Tag: Lost Lagers

DC’s Lagers of Yore

Last week, multimedia reporter Martin Austermuhle covered a fascinating development on a Capitol Hill ‘Shotgun House’ which was built around 1850. The article is a quick read and beer is not the central focus but it’s worth excavating the article. We wanted to try to put the information from the article into the context of DC beer in the mid 19th and early 20th Centuries. The article states, in a caption, “the team of archaeologists found a variety of beer bottles, including a Schlitz bottle from 1911 and an ale bottle” supposedly from the 1850s. Though no mention is made of the provenance of the bottle or how that was determined.

Excavation of the historic residence was spearheaded by Ruth Trocolli who is the official D.C. archaeologist. Trocolli has traced back the house’s earliest resident as German immigrant Ernst Tungel, who purchased it in 1853. The house remained in the family for the next 40 years. When Tungel bought the house in 1853, brewing in DC was 62 years old. Andrew Wales and his wife Margaret, DC’s first commercial brewer, set up shop in 1791. Wales’ brewery was located in Alexandria, which was incorporated into the District in 1791.
Moving right along we ask you to ponder the years of 1853-1893. These were boom times for DC and DC beer.

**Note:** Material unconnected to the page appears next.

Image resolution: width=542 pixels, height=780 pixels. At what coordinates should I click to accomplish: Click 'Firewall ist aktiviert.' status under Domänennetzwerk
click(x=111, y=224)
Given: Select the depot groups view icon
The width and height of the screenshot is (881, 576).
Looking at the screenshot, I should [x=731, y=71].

But they were also boom times for the nation and not necessarily in the sense of a bullish market. 1853 was eight years before the start of the civil war, and lest we forget a massive number of immigrants made up the union army: 177,000 German born and 144,000 born in Ireland according to these sources. More than a third of the city’s inhabitants today.
Mr. Tungel was German born and by the time Mr. Tungel’s property purchase turned 17, in 1870, Washington DC had 13 breweries. More than it has today.

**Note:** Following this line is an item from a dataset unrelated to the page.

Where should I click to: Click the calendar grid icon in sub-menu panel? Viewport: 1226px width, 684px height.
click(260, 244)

Walter H. Voigt Brewing Industry Collection, 1935-1967, Archives Center, National Museum of American History.
Walter H. Voigt Brewing Industry Collection, 1935-1967, Archives Center, National Museum of American History
The quote that drew us in was Trocolli’s discussion of the house in its place and time:
 
“We’re finding out about German immigrant community that sort of flew under the radar. They had a brewery down the street, they were buying and selling property to and from each other, and they had their own institutions. This was the fringe of the city, it was still the country at the time, there were farms nearby. And we really don’t know much about this community,” Trocolli said.
It is unclear from the article which year or which brewery Trocolli is talking about. But to say there was “a brewery down the street” is irrefutable. But perhaps a more accurate statement would be ‘there were breweries all over town’ or ‘many streets led to breweries.’

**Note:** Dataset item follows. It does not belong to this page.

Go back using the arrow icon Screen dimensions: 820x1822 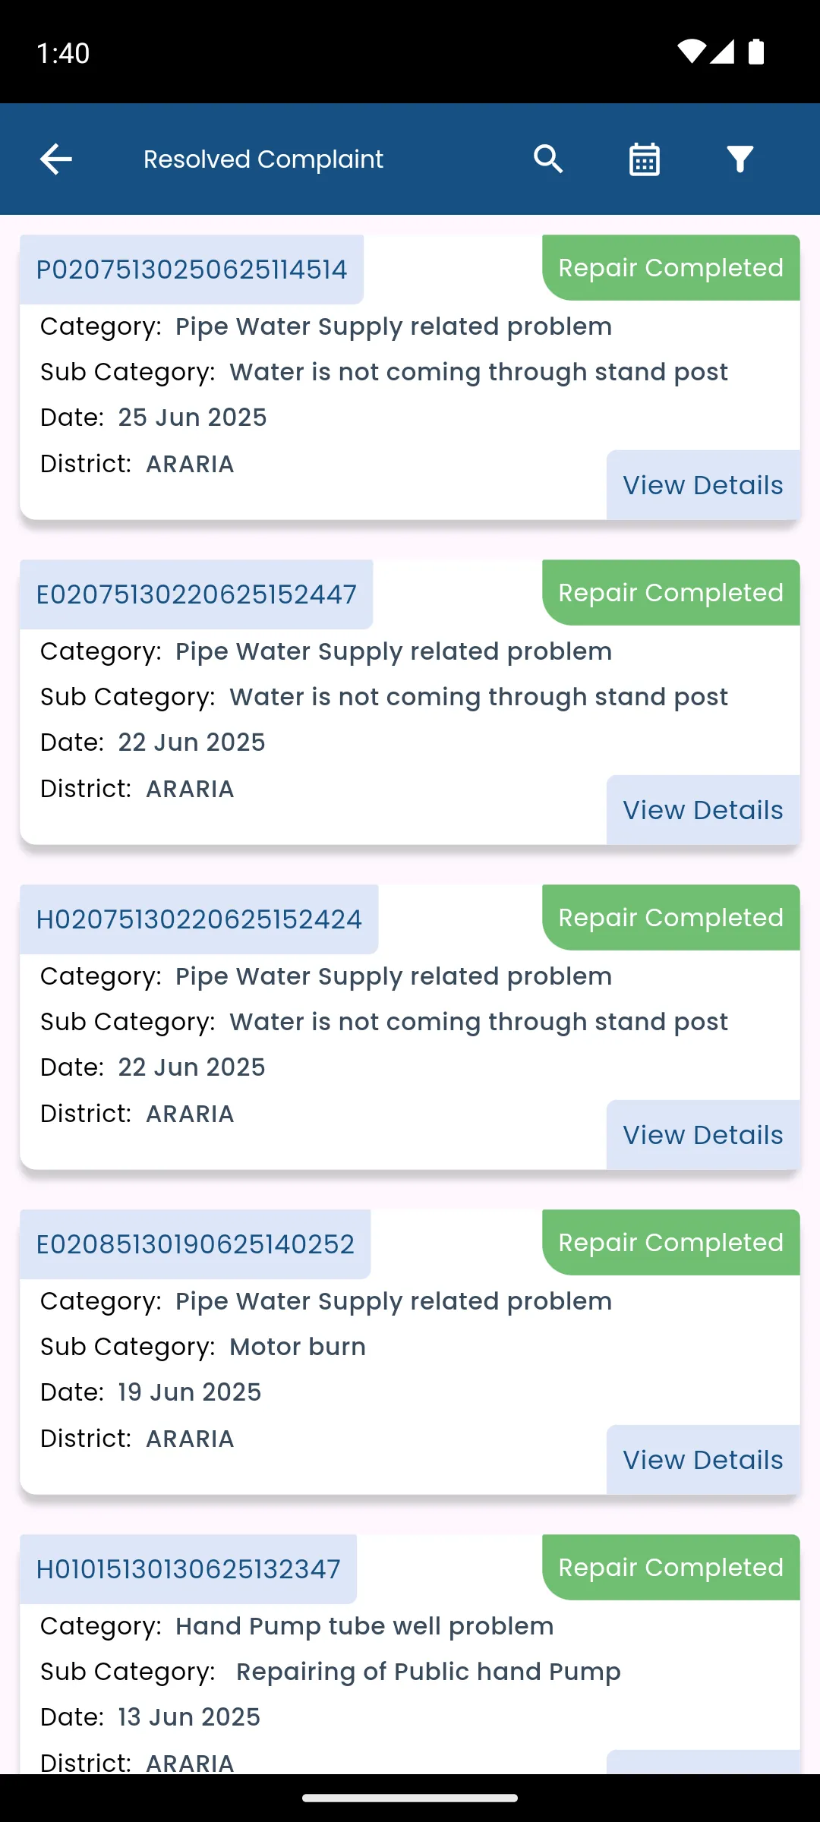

George Beckert brewer and plasterer of Smithsonian Institute? Daily evening star. (Washington [D.C.]), 29 Aug. 1854. Chronicling America: Historic American Newspapers. Lib. of Congress
George Beckert brewer and plasterer of Smithsonian Institution? Daily evening star. (Washington [D.C.]), 29 Aug. 1854. Chronicling America: Historic American Newspapers. Lib. of Congress
It is difficult to find record but we know from Garrett Peck’s Capital Beer that Beckert’s Garden, a beer garden which also had a small brewery, stood on Fourteenth Street, NE between D & E Streets, SE from 1850-1859. This is likely the one Trocolli is referring to.
George Beckert brewer and buffalo-owner? Evening star. (Washington, D.C.), 04 Sept. 1857. Chronicling America: Historic American Newspapers. Lib. of Congress.
George Beckert brewer and buffalo-owner? Evening star. (Washington, D.C.), 04 Sept. 1857. Chronicling America: Historic American Newspapers. Lib. of Congress.
Various owners brewed on the property up until its last iteration when it closed as the National Capital Brewing Co. in 1917. While Beckert’s name has largely faded from the history books, he is potentially the first lager beer brewer in Washington DC, and this is a BIG DEAL to brewers, cultural historians, immigration historians, German/American ethnographers, and any other person who believes the study of beer history and beer culture should be taken seriously.
National Capital Lager Beer in 1914. The Washington times. (Washington [D.C.]), 12 Nov. 1914. Chronicling America: Historic American Newspapers. Lib. of Congress.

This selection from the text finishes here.